[Exercise]
Copy exactly, please, the line that has "Task: Click the post insights bar-chart icon" in it along with every line after it to the end of the listing.

[Extracted information]
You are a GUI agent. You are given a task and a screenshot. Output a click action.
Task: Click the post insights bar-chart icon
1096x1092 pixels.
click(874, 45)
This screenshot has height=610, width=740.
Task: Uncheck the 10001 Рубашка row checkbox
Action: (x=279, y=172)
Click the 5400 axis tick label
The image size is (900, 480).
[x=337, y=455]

[Response area]
Task: Click the post insights bar-chart icon
1096x1092 pixels.
click(874, 45)
This screenshot has height=610, width=740.
Task: Uncheck the 10001 Рубашка row checkbox
Action: (x=279, y=172)
Click the 5400 axis tick label
The image size is (900, 480).
[x=337, y=455]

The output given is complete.